### EXCERPT

Out went the cat videos, and in came the listicles of top 10 cat videos.
But those were just the intended victims of this change.
There were also unexpected casualties that were caught in the crossfire.
YouTube musicians and cover artists like Tyler Ward saw declines in subs per day and overall viewership.
YouTube Animators also took the hit as a short one- or two-minute-long cartoon just couldn't compete in a system built to support longer videos,
something that Rubber Ross from the Game Grumps would articulate only a few years later.
Does independently produced animation have a future on YouTube?
But while some genres floundered, others came out of nowhere.
And YouTube wasn't ready for the ramifications of what they'd just done.
In one change, one small flap of their wind,
They had created a monster.
A monster known as gaming.
Up until that point, top gaming content on YouTube was mostly sketch-based, not gameplay-based.
You had Machinima from Rooster Teeth, and, well, machinima shows like Red vs. Blue and Arby and the Chief.
Freddie Wong and Corridor Digital brought games to real life with their incredible visual effects,
creating monumental videos like first-person Mario, dubstep guns, the last mine cart.
And then there was the third category, the character-driven scripted comedy sketches, like
reckless Tortuga's online gamer and James Rolf's angry video game nerd.
And the irate gamer.
He was not as popular, but he was there.
I watched him unironically for a while.
Man, I just feel the nostalgia pouring over me as I list off those names.
I feel like a BuzzFeed article.
Things only an online gamer from 2009 will understand.
But other than those guys, honestly, that was it.
Up through most of 2011, only one individual gamer was in the YouTube top hundred channels.
Adam Montoya, better known as C-Nanners.
And yet all of that changed in a period of five months,
from April until August of 2012 after the algorithm shift,
when the floodgates opened and gaming content surged onto YouTube.
But before we get there, it's important to know that there was something else going on at that same time.
A small indie title named Minecraft was building a fan base all of its own.
Although the first Minecraft video with commentary was uploaded way back
on May 21st, 2009, when the game was still a Java applet.
It wasn't until C-Naner started his Minecraft series on August 25th, 2010,
that YouTube viewers really started to take notice of this game.
But while Adam may have been the first, it was a different channel.
One that had, up to that point, uploaded nearly 500 videos mostly of Warcraft
that paved the way for this game to become a juggernaut of digital video
and encouraged a generation of young gamers to open their imaginations.
Blue Zephos, more affectionately known as Yogs cast, took the open-world nature of Minecraft and ran with it,
creating fantastical adventures that inspired millions of viewers to pick up their shovels and diggy holes, along with Honeydew and the gang.
Within weeks, Blue Zephos was the fastest growing channel on YouTube.
Minecraft's growth was their growth, and vice versa.
But every game has a life cycle.
After a surge resulting from September's adventure update, interest in Minecraft, at least on YouTube, was starting to show signs of stagnation.
Google Trends data around that time shows that while this update caused a huge uptick and interest,
the enthusiasm for it didn't maintain.

######
### GIVEN RECORDS

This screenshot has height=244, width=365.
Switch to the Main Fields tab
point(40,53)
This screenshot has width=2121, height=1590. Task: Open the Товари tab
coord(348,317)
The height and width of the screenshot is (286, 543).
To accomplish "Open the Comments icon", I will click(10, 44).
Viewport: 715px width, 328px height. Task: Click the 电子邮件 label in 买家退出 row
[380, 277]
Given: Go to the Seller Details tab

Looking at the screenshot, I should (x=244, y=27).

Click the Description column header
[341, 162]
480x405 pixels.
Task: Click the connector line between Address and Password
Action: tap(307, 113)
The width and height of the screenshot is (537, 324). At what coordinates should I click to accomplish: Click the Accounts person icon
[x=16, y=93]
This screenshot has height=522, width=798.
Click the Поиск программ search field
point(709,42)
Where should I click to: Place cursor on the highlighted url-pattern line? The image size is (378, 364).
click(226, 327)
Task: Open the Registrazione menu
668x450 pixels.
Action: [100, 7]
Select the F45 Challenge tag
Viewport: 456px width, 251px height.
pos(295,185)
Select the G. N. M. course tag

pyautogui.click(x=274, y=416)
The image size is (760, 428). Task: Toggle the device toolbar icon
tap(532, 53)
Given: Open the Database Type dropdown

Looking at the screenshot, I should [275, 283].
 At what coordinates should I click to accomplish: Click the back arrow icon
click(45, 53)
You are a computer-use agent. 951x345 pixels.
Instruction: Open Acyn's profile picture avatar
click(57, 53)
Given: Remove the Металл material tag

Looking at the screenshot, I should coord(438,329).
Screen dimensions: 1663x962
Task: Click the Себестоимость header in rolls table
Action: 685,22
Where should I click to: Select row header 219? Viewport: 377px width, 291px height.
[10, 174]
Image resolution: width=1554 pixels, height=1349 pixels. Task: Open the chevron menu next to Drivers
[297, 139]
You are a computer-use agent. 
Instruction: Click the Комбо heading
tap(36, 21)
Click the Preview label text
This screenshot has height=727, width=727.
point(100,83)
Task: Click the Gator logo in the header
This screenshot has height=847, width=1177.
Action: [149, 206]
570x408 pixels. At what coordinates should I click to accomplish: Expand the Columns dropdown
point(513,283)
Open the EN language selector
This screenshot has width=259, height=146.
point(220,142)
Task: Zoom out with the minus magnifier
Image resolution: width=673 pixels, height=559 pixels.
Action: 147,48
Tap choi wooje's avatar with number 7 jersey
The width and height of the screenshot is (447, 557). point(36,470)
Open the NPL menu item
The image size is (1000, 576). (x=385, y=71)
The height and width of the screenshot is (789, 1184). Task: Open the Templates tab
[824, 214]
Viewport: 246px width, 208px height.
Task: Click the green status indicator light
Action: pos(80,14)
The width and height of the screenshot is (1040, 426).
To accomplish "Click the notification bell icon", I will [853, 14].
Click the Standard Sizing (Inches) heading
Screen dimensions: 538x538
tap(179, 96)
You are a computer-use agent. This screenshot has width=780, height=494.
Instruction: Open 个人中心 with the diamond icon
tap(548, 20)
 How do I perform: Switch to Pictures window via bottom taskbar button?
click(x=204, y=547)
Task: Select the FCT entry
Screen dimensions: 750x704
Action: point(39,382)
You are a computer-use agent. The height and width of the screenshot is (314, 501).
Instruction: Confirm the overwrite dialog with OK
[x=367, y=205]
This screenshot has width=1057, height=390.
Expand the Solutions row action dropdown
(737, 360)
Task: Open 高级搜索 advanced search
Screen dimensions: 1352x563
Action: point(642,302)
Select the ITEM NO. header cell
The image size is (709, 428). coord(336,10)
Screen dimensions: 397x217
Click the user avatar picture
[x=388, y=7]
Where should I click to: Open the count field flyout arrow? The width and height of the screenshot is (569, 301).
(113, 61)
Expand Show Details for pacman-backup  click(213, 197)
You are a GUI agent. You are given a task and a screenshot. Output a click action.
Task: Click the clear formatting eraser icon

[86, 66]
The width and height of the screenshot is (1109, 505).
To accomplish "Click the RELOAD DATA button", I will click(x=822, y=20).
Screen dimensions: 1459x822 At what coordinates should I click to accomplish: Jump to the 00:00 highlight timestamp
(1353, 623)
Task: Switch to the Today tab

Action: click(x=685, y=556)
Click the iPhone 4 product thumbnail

######

» LIST OF TASKS:
1. Extract, verbatim, the lines of the records from the line with "Select the F45 Challenge tag" up to and including the line with "The image size is (1000, 576). (x=385, y=71)".
2. Continue the text on YouTube's algorithm change and the rise of gaming videos from the point where it stops.
The records bear no relation to the text.

» ANSWERS BELOW:
1.
Select the F45 Challenge tag
Viewport: 456px width, 251px height.
pos(295,185)
Select the G. N. M. course tag

pyautogui.click(x=274, y=416)
The image size is (760, 428). Task: Toggle the device toolbar icon
tap(532, 53)
Given: Open the Database Type dropdown

Looking at the screenshot, I should [275, 283].
 At what coordinates should I click to accomplish: Click the back arrow icon
click(45, 53)
You are a computer-use agent. 951x345 pixels.
Instruction: Open Acyn's profile picture avatar
click(57, 53)
Given: Remove the Металл material tag

Looking at the screenshot, I should coord(438,329).
Screen dimensions: 1663x962
Task: Click the Себестоимость header in rolls table
Action: 685,22
Where should I click to: Select row header 219? Viewport: 377px width, 291px height.
[10, 174]
Image resolution: width=1554 pixels, height=1349 pixels. Task: Open the chevron menu next to Drivers
[297, 139]
You are a computer-use agent. 
Instruction: Click the Комбо heading
tap(36, 21)
Click the Preview label text
This screenshot has height=727, width=727.
point(100,83)
Task: Click the Gator logo in the header
This screenshot has height=847, width=1177.
Action: [149, 206]
570x408 pixels. At what coordinates should I click to accomplish: Expand the Columns dropdown
point(513,283)
Open the EN language selector
This screenshot has width=259, height=146.
point(220,142)
Task: Zoom out with the minus magnifier
Image resolution: width=673 pixels, height=559 pixels.
Action: 147,48
Tap choi wooje's avatar with number 7 jersey
The width and height of the screenshot is (447, 557). point(36,470)
Open the NPL menu item
The image size is (1000, 576). (x=385, y=71)

2.
Even in general web searches, growth had slowed a lot.
Now to be honest, I would have loved to have analyzed sales figures here,
but sadly, no amount of my trolling through the deepest of webs could yield the data that I wanted.
Notch and steam keep this stuff under super intense lock and key.
Even Steam spy couldn't help, so I was limited to publicly facing data.
Based on the Minecraft site, I do know that it had between 1 and 10 million copies sold at this time.
and just over 10 million registered users.
Suffice it to say, where the game to have petered out from there,
Minecraft would certainly have been an indie success,
but definitely not the gaming legend it is today.
So what happened?
What propelled Minecraft from an indie success
to the second most-selling game of all time?
A loophole.
And with that, we return to YouTube and its algorithm change.
You see, YouTube switched to a watchtime-based model
yielded effects that no one saw coming.
Most specifically, the overperformance of let's-play videos.
I mean, it was the perfect match.
Long videos that could be produced daily and had narratives already built into the games that were being played
Stories that kept viewers wanting to binge watch like Netflix to see the next chapter
There was literally nothing else on YouTube with that same magic formula and as a result
Let's Play channels dominated every inch of the website
Gamer's climbed subscription charts in a matter of days the YouTube homepage which had 22 videos at the time
Became dominated with anywhere between six and four
gaming videos daily.
I mean, think about that.
50% of the YouTube homepage
was gaming, and it was always
dominating the top slots. Suck on that,
Jimmy Fallon, and music artists,
and movie trailers, and branded channels,
and whatever other hot-knife B-movie meme
challenges get shoved onto the homepage these days.
But of all the games that thrive
during this period, Minecraft
was the one that added the most notches
to its belt.
Boo, boo, yeah, yeah, I deserve that one.
The endless ways to play, the constant flow
of new mods, the ease of producing story-driven animated machinima, the appeal to a younger audience that would sit and watch for longer sessions.
I mean, remember, these are the days before toy unboxings and creepy Spider-Man videos started brainwashing the youth of the nation.
All of this! All of these reasons made Minecraft the king of this new YouTube.
Interest in the game shot through the roof, pushing it to the highest levels it had seen in years.
It was literally the perfect storm.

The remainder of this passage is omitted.